Student humor occupies a specific place in the overall classification of humor because of its intermediary position – there are many cases when specific humor is attributed to people belonging to certain nations, religions, cultures, or to people with specific occupations and hobbies. Students don’t fall into any of these subdivisions, because they represent a group that is unified according to a lot of different factors: age, occupation, area of interests. They are not limited to any particular nation or culture – student humor is curiously similar in most countries, even rather culturally different ones.
The reason probably is that students themselves are not all that different in different cultures, because the way education works is a point of tangency between different states, cultures and nations. As a result, all students are something like this: people who gain relative independence for the first time in their life, undergo a transition from childhood to adulthood, have no full-time jobs, and divide their interests between their studies and social life.
Consequently, student humor all over the globe gravitates to almost exactly the same set of topics:
- dislike for education in general (“Dear Board of Education, we are also bored of education”),
- humorous description of their activities as students (“How many graduate students does it take to change a light bulb? – Only one, but it may take him more than five years”),
- their alleged boisterous lifestyle and excessive drinking (“I went to college once and all I got was hangover”),
- college sports and jocks who are often perceived as stupid (“What does it take for a football player to pass a test? – Show up”),
- and other things that fall into the domain of their interests.

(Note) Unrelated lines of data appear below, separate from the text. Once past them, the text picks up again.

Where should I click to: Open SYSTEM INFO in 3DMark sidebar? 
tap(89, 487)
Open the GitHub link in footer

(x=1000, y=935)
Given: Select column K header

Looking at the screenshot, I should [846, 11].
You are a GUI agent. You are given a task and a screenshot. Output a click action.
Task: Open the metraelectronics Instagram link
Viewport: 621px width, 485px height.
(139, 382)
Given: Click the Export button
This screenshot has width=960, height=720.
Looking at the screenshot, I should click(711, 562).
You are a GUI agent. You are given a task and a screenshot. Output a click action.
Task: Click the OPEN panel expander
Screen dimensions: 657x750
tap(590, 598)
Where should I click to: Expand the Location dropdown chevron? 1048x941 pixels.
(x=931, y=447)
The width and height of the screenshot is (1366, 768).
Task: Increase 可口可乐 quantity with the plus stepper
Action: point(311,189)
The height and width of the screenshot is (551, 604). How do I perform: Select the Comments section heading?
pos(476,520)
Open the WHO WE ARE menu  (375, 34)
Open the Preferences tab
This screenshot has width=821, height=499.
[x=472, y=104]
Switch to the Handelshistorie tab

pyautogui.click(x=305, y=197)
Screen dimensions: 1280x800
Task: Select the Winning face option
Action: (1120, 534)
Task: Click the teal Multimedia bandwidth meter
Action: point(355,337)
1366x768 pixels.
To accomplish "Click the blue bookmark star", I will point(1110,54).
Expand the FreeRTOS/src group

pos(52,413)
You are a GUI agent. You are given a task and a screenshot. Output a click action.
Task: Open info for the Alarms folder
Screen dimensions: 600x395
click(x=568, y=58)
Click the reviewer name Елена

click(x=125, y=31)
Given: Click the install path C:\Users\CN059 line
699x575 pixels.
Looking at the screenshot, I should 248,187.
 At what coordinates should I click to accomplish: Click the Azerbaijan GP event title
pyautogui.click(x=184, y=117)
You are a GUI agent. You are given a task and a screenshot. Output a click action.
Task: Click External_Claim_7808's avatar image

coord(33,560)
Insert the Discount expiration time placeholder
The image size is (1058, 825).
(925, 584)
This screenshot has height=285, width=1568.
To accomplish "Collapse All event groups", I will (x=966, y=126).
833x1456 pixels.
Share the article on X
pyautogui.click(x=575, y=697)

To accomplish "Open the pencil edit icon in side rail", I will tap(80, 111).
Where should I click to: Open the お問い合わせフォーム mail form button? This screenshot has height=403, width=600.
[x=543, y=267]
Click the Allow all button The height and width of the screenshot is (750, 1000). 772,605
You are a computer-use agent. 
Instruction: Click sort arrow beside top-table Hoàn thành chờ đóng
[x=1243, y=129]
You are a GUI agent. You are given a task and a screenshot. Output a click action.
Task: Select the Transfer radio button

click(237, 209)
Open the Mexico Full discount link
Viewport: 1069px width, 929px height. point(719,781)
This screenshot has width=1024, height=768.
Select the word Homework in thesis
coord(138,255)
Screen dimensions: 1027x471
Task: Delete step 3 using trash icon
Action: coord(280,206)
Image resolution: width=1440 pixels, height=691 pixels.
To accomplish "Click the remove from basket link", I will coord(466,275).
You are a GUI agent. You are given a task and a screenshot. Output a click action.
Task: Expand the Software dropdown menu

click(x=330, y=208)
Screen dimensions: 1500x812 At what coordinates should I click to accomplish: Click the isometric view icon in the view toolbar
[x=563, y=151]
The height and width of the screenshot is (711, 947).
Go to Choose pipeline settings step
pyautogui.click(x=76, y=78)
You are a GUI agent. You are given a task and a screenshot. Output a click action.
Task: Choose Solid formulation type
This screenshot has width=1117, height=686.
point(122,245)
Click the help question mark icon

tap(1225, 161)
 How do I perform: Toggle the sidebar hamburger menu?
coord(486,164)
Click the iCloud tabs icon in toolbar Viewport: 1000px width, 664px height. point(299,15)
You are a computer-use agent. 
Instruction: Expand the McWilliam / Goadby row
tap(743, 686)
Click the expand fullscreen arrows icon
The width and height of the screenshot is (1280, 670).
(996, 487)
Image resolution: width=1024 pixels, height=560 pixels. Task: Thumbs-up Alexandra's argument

However, it would be wrong to say that all student humor is homogenous – it differs according to the disciplines students study, and differs a lot. Medical students tend to joke on medical topics, and their humor is generally blacker than average, following the example of medical professionals in general; science students will get into the intricacies of their subjects and so on. However, all student humor will retain one common feature – no matter how complex a topic (always derived from the major subject) is touched upon in the joke, it remains contrastingly juvenile (“Girl, are you a pulmonary embolism? ‘Cause you make me breathless”).
All in all, student humor repeats the pattern along which every kind of occupational humor develops – they take aspects of their everyday life that are of importance and interest to them and turn them into subjects of their jokes, paying close attention to things specific for them, cherishing their own uniqueness. However, the fact that it is interminably connected with a particular age and lifestyle leaves its imprint – student humor can often be characterized by combination of highbrow topics and a completely unserious way in which they are presented.
According to Plato’s theory of humor, it is generally meant to show our own superiority over others (we laugh at those we consider inferior); student humor generally supports this idea – they are very eager to cherish this period of life while it lasts and show its advantages over everything else.